Medical Office Is on Fire in San Diego
The medical office market has seen tremendous growth in San Diego with class-A vacancy below 3%.
The medical office market in San Diego is on fire. Last year, the medical office vacancy dropped to 5.2% in the market with class-A vacancy dipping below 3% to 2.9%. Healthcare industry changes and new entrants in into the market have driven the demand and leasing activity.
“There’s a lot of change in the healthcare space, and with change comes new competition, new delivery models, heightened focus on the best quality care at lower costs, and general confidence that healthcare is moving in the right direction on just about every level,” Chris Ross, EVP at JLL, tells GlobeSt.com. “Physicians and other healthcare providers need to remain relevant, community facing, and well branded. With that comes movement toward more accessible locations and nicer, more inviting and comfortable space.”

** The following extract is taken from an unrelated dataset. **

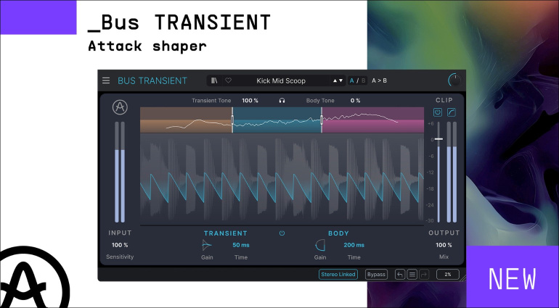Click the headphones listen icon

tap(282, 101)
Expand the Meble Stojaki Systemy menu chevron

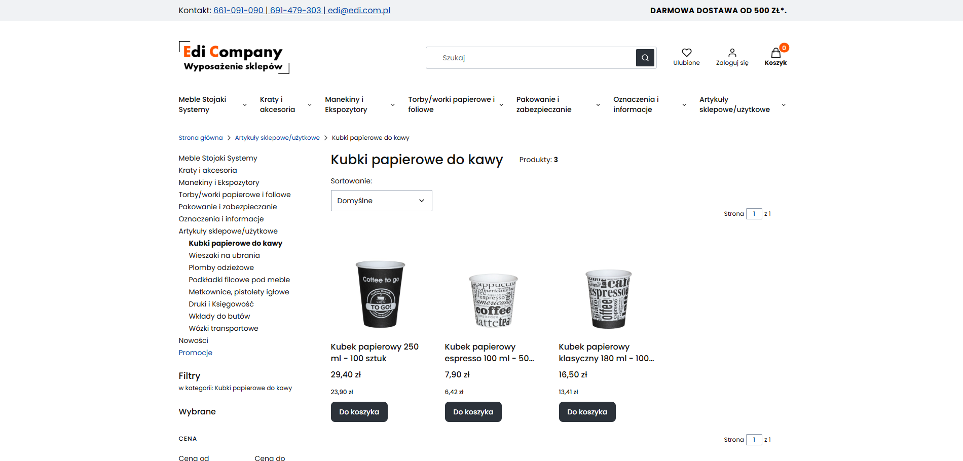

The new activity and entrants into the market has also driven demand for high-quality and new medical office product. “All of this is collectively driving flight to quality, especially in regions like Southern California where experiential expectations may be higher from patients,” says Ross. “Recruitment and retention also come into play. Health systems compete with each other to attract and retain physicians, so they must appeal to physicians’ desires to be in convenient locations with appealing work environments for the doctors and staff.”
San Diego isn’t the only market experiencing a surge in medical office demand. These trends are present throughout the nation, and as a result, medical office overall has seen an upward trend. “Medical office demand is at elevated levels throughout the entire country, for most of the same reasons,” says Ross. “On the one hand certain areas like Phoenix and the Carolinas may be experiencing more population growth and development, without the constraints of being landlocked like we have in San Diego; but on the other hand you might see more stability in coastal California regions because this is where more people want to live and work, meaning consistent interest from physicians who want to practice here, as well as a more stabile economy, home values, all of which affect demand for healthcare services.”
As a result of the leasing activity—which comes with rising rents—tenants are showing increased demand for owner-user deals. However, those opportunities are limited. “Most building owners are looking at the market and making an educated guess that their space is going to lease relatively soon, so why sell? If they do sell, for the same reasons, they expect a premium,” says Ross. “There is still plenty of demand for owner-user properties as tenants look to shore up the rising rents they’ve been experiencing, and in many cases it still makes sense for the buyer to pay that premium. There just aren’t many options out there, especially for existing practices that have a relatively small window to find something before they must renew their lease. But if it’s out there, we’ll find it!”